Actually, it was a decision for coach Richard Chaplow and general manager Oliver Wyss, and it wasn’t necessarily an easy one. The team already had Haitian international Ronaldo Damus, the MVP of the league championship game, at forward and had just signed former Mexican international Cubo Torres to play next to him.

But they took a flier on Milan, who scored Orange County’s lone goal in the season opener. Five days later, Damus left on a transfer for Sundsvall in Sweden’s top division. Milan has since taken over his spot, scoring six times in five games in July to earn league player of the month honors.

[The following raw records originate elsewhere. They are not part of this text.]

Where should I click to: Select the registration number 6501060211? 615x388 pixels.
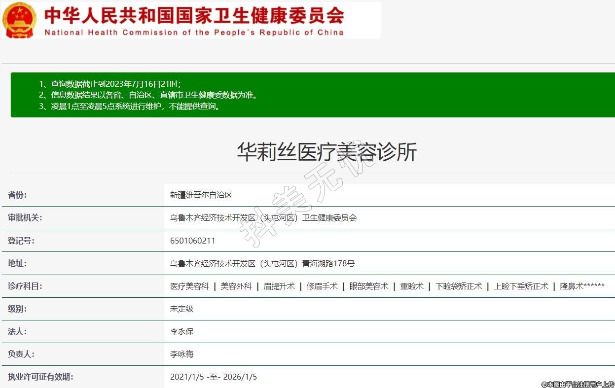pyautogui.click(x=192, y=241)
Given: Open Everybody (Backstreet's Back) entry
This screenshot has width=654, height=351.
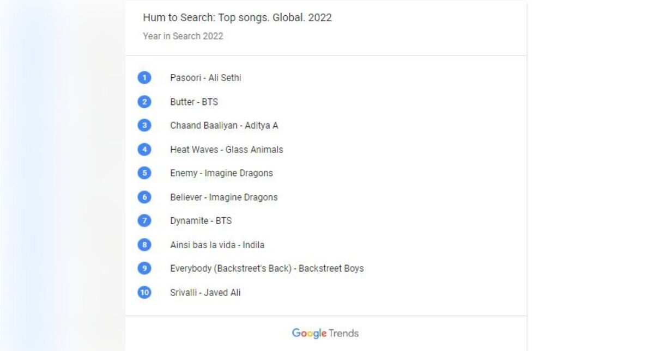Looking at the screenshot, I should click(267, 268).
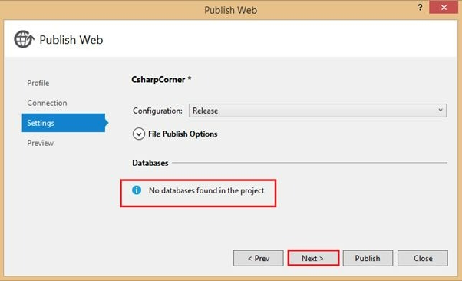Open the Preview step
Image resolution: width=462 pixels, height=281 pixels.
pos(40,143)
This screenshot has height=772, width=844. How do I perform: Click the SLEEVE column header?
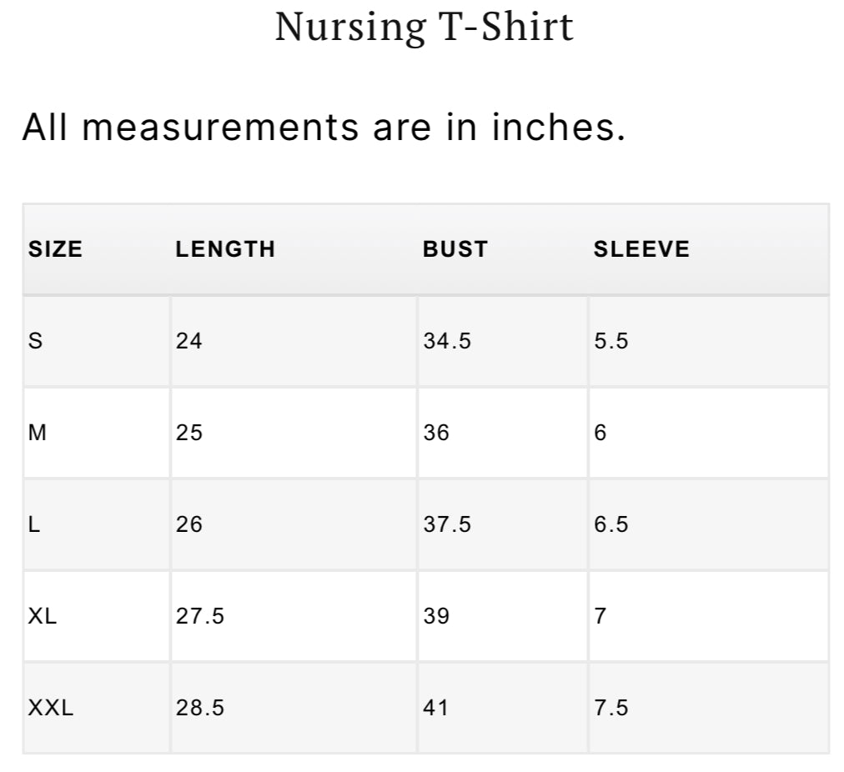coord(641,249)
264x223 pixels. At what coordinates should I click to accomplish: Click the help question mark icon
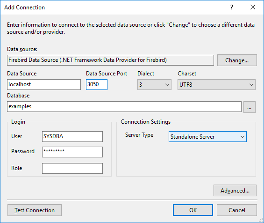tap(232, 7)
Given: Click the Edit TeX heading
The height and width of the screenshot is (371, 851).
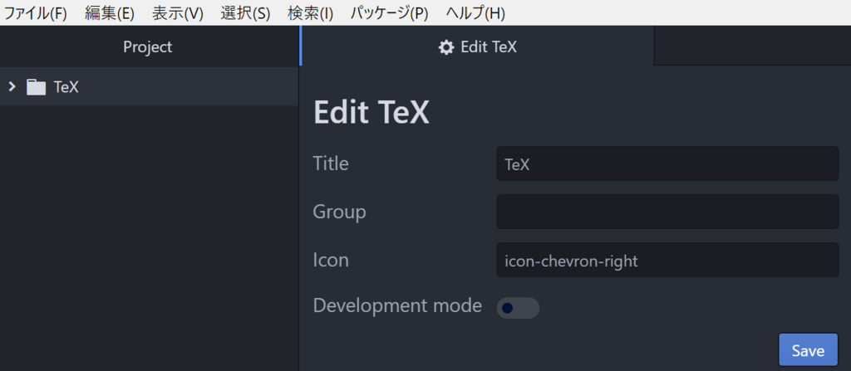Looking at the screenshot, I should (x=371, y=113).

He has had five multi-goal games this season, one short of the league record, and needs just two more scores to break Thomas Enevoldsen’s four-year-old team record of 20 goals in a season.

“The skill was always there,” Brian, a winger who has been limited to six games and 175 minutes by a knee injury, said of his brother. “He’s now finally getting the attention he deserves.”

Business opportunities, too. Last month the three brothers joined former UCLA teammate Andrew Paoli in forming the One Touch Academy, which offers private training sessions for youth players.

Soccer always had a big place in the Iloski house. Father Mike, who coached his boys’ youth teams, played indoors with the San Diego Sockers. So for Milan, signing with a second-division club and moving in with his brother in Orange County — Brian does most of the cooking — wasn’t so much retreating as it was regrouping.

“The idea was to come to a club like this, where I knew there’d be an opportunity for me,” Milan said. “All these guys in the locker room are great guys and people I knew would push me and make me play at the level I demand of myself.

“Right now I’m focused on here, focused on helping Orange County make a run at the playoffs and doing whatever I can to help.”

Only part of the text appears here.